=== Activity ===
Return all the entries word for word.
═══
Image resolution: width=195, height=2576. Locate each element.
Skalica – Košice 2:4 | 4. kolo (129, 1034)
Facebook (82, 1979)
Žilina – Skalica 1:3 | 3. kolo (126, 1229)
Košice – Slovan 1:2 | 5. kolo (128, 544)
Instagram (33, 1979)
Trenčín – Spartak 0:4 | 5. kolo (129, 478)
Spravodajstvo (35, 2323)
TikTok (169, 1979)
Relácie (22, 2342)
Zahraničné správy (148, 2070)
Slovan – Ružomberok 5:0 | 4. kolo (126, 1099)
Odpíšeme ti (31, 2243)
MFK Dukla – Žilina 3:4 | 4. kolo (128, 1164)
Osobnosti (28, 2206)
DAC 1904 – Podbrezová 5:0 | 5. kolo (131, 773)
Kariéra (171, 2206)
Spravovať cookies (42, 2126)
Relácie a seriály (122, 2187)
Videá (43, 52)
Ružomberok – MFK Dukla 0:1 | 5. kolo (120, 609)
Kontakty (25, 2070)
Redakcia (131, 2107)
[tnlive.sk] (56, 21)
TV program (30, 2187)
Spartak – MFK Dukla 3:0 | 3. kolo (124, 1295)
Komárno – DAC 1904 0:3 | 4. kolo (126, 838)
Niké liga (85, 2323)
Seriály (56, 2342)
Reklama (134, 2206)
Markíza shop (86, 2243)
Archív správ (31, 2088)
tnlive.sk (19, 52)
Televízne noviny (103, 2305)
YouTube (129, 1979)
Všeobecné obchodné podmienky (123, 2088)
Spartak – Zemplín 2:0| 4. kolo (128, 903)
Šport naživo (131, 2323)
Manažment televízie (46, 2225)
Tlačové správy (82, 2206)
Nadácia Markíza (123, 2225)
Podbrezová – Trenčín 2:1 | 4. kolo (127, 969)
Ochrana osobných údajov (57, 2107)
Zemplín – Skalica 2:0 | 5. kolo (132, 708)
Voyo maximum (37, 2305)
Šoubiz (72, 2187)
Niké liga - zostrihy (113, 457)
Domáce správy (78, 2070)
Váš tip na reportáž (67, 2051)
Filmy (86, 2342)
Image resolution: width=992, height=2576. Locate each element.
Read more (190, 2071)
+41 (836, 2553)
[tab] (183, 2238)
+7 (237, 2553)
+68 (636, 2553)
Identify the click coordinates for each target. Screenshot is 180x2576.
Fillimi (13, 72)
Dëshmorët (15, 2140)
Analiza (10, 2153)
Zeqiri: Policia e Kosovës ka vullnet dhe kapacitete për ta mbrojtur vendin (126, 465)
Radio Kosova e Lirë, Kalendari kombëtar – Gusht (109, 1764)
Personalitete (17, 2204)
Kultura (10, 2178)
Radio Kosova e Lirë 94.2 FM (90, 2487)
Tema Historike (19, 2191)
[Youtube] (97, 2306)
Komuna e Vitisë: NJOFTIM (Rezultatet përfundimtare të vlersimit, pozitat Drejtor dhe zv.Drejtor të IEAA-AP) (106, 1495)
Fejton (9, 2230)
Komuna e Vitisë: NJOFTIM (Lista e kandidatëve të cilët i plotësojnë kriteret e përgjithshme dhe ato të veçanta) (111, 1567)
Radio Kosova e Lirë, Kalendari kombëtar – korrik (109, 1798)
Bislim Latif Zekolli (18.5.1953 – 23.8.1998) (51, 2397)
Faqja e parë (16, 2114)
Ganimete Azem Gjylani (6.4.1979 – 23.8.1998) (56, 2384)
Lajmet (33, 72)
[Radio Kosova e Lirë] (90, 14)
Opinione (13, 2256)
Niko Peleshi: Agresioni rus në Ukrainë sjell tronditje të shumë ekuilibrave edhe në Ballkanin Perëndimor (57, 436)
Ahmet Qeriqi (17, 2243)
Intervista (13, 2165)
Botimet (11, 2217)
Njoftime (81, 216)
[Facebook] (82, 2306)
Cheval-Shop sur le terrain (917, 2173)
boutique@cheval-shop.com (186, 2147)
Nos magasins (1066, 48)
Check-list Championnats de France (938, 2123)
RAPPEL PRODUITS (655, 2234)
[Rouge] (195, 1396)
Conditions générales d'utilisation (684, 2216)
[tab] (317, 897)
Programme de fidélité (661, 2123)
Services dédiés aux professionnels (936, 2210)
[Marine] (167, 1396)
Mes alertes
═══
=== Your response ===
Image resolution: width=195, height=2576. Locate each element.
Skalica – Košice 2:4 | 4. kolo (129, 1034)
Facebook (82, 1979)
Žilina – Skalica 1:3 | 3. kolo (126, 1229)
Košice – Slovan 1:2 | 5. kolo (128, 544)
Instagram (33, 1979)
Trenčín – Spartak 0:4 | 5. kolo (129, 478)
Spravodajstvo (35, 2323)
TikTok (169, 1979)
Relácie (22, 2342)
Zahraničné správy (148, 2070)
Slovan – Ružomberok 5:0 | 4. kolo (126, 1099)
Odpíšeme ti (31, 2243)
MFK Dukla – Žilina 3:4 | 4. kolo (128, 1164)
Osobnosti (28, 2206)
DAC 1904 – Podbrezová 5:0 | 5. kolo (131, 773)
Kariéra (171, 2206)
Spravovať cookies (42, 2126)
Relácie a seriály (122, 2187)
Videá (43, 52)
Ružomberok – MFK Dukla 0:1 | 5. kolo (120, 609)
Kontakty (25, 2070)
Redakcia (131, 2107)
[tnlive.sk] (56, 21)
TV program (30, 2187)
Spartak – MFK Dukla 3:0 | 3. kolo (124, 1295)
Komárno – DAC 1904 0:3 | 4. kolo (126, 838)
Niké liga (85, 2323)
Seriály (56, 2342)
Reklama (134, 2206)
Markíza shop (86, 2243)
Archív správ (31, 2088)
tnlive.sk (19, 52)
Televízne noviny (103, 2305)
YouTube (129, 1979)
Všeobecné obchodné podmienky (123, 2088)
Spartak – Zemplín 2:0| 4. kolo (128, 903)
Šport naživo (131, 2323)
Manažment televízie (46, 2225)
Tlačové správy (82, 2206)
Nadácia Markíza (123, 2225)
Podbrezová – Trenčín 2:1 | 4. kolo (127, 969)
Ochrana osobných údajov (57, 2107)
Zemplín – Skalica 2:0 | 5. kolo (132, 708)
Voyo maximum (37, 2305)
Šoubiz (72, 2187)
Niké liga - zostrihy (113, 457)
Domáce správy (78, 2070)
Váš tip na reportáž (67, 2051)
Filmy (86, 2342)
Image resolution: width=992, height=2576. Locate each element.
Read more (190, 2071)
+41 (836, 2553)
[tab] (183, 2238)
+7 (237, 2553)
+68 (636, 2553)
Identify the click coordinates for each target. Screenshot is 180x2576.
Fillimi (13, 72)
Dëshmorët (15, 2140)
Analiza (10, 2153)
Zeqiri: Policia e Kosovës ka vullnet dhe kapacitete për ta mbrojtur vendin (126, 465)
Radio Kosova e Lirë, Kalendari kombëtar – Gusht (109, 1764)
Personalitete (17, 2204)
Kultura (10, 2178)
Radio Kosova e Lirë 94.2 FM (90, 2487)
Tema Historike (19, 2191)
[Youtube] (97, 2306)
Komuna e Vitisë: NJOFTIM (Rezultatet përfundimtare të vlersimit, pozitat Drejtor dhe zv.Drejtor të IEAA-AP) (106, 1495)
Fejton (9, 2230)
Komuna e Vitisë: NJOFTIM (Lista e kandidatëve të cilët i plotësojnë kriteret e përgjithshme dhe ato të veçanta) (111, 1567)
Radio Kosova e Lirë, Kalendari kombëtar – korrik (109, 1798)
Bislim Latif Zekolli (18.5.1953 – 23.8.1998) (51, 2397)
Faqja e parë (16, 2114)
Ganimete Azem Gjylani (6.4.1979 – 23.8.1998) (56, 2384)
Lajmet (33, 72)
[Radio Kosova e Lirë] (90, 14)
Opinione (13, 2256)
Niko Peleshi: Agresioni rus në Ukrainë sjell tronditje të shumë ekuilibrave edhe në Ballkanin Perëndimor (57, 436)
Ahmet Qeriqi (17, 2243)
Intervista (13, 2165)
Botimet (11, 2217)
Njoftime (81, 216)
[Facebook] (82, 2306)
Cheval-Shop sur le terrain (917, 2173)
boutique@cheval-shop.com (186, 2147)
Nos magasins (1066, 48)
Check-list Championnats de France (938, 2123)
RAPPEL PRODUITS (655, 2234)
[Rouge] (195, 1396)
Conditions générales d'utilisation (684, 2216)
[tab] (317, 897)
Programme de fidélité (661, 2123)
Services dédiés aux professionnels (936, 2210)
[Marine] (167, 1396)
Mes alertes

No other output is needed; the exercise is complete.